*** Opening of Record extracts ***
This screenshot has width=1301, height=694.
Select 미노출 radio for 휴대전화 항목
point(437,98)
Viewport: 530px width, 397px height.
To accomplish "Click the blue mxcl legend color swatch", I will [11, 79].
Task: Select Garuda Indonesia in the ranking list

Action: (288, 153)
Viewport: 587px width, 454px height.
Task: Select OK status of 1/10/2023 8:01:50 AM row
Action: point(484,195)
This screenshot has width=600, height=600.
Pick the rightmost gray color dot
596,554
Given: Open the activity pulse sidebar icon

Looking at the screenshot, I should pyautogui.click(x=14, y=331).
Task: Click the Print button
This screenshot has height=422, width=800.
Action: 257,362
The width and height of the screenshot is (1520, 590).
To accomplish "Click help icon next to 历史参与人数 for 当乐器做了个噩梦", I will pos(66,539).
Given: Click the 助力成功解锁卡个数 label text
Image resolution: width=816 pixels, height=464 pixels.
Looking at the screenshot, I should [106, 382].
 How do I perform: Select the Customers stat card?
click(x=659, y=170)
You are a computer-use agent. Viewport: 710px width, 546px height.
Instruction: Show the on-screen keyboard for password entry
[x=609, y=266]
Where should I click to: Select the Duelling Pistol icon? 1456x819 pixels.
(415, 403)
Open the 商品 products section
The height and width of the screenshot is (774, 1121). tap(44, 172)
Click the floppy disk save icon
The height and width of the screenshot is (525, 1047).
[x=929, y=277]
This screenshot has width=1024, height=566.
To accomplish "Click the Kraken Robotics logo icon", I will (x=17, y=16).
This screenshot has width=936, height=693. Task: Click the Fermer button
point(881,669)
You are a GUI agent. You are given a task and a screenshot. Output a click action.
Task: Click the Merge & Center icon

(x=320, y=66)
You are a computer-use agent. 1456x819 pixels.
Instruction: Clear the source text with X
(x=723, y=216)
*** Close of Record extracts ***
*Task*
Please copy each line of the material that has the string "computer" somewhere in it.

*Answer box*
You are a computer-use agent. Viewport: 710px width, 546px height.
You are a computer-use agent. 1456x819 pixels.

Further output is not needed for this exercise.